Python bindings: get_cell() returns empty outputs

If session.run() shows outputs but session.get_cell() returns outputs=[]:

  1. Check socket path (see above) — the daemon needs access to the blob store
  2. Timing issue — outputs may not be written to Automerge yet. Try a small delay or re-fetch.

Shipped App Behavior

When shipped as a release build, the daemon installs as a system service that starts at login.
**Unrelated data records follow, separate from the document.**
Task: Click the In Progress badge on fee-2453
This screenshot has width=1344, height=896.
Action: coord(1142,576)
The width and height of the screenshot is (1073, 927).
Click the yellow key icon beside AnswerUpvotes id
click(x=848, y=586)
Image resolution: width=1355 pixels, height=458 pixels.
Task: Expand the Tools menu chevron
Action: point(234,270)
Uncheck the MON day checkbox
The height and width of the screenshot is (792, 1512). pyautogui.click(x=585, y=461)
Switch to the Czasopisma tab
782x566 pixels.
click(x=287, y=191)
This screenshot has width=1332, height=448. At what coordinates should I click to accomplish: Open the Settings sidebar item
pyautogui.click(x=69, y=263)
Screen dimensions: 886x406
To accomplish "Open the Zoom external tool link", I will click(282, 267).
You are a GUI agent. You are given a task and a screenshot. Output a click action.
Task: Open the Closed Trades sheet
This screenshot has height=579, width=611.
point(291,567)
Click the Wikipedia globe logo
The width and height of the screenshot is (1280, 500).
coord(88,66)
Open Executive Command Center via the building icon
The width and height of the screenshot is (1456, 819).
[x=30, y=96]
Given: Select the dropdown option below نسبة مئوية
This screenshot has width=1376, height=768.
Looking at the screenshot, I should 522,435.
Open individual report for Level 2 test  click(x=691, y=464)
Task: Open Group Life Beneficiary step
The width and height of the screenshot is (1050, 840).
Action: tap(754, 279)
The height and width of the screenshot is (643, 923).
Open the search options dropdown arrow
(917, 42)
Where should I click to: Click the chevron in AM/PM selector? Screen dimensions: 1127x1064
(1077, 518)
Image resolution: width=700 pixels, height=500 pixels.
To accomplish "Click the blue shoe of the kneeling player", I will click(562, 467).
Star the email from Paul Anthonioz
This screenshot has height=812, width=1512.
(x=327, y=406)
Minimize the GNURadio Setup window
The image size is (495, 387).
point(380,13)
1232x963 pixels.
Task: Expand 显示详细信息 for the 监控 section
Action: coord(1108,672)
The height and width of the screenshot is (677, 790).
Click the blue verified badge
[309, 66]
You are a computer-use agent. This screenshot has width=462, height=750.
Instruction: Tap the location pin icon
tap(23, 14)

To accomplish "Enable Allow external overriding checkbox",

This is handled by crates/runtimed/src/service.rs:

  • macOS: launchd plist in ~/Library/LaunchAgents/
  • Linux: systemd user service in ~/.config/systemd/user/
  • Windows: Startup folder script

Managing the System Daemon

These commands manage the system daemon (production). For development, use cargo xtask dev-daemon instead — it provides per-worktree isolation and doesn't interfere with the system daemon.

Examples below use the stable channel names. Nightly builds use the -nightly variants such as runt-nightly, runtimed-nightly, and io.nteract.runtimed.nightly.

Cross-platform:

# Check status
runt daemon status

# Stop/start the system daemon
runt daemon stop
runt daemon start

# View logs
runt daemon logs -f

# Full uninstall (removes binary and service config)
runt daemon uninstall

Platform-specific (if runt isn't available):

macOS:

launchctl bootout gui/$(id -u)/io.nteract.runtimed
launchctl list | grep io.nteract.runtimed
launchctl bootstrap gui/$(id -u) ~/Library/LaunchAgents/io.nteract.runtimed.plist

Linux:

systemctl --user stop runtimed.service
systemctl --user status runtimed.service
systemctl --user start runtimed.service

Key paths (macOS):

File Path
Installed binary ~/Library/Application Support/<cache_namespace>/bin/<daemon_binary_basename>
Service config ~/Library/LaunchAgents/<daemon_launchd_label>.plist
Socket ~/Library/Caches/<cache_namespace>/runtimed.sock
Daemon info ~/Library/Caches/<cache_namespace>/daemon.json
Logs ~/Library/Caches/<cache_namespace>/runtimed.log

For stable, these expand to runt, runtimed, and io.nteract.runtimed. For nightly, they expand to runt-nightly, runtimed-nightly, and io.nteract.runtimed.nightly.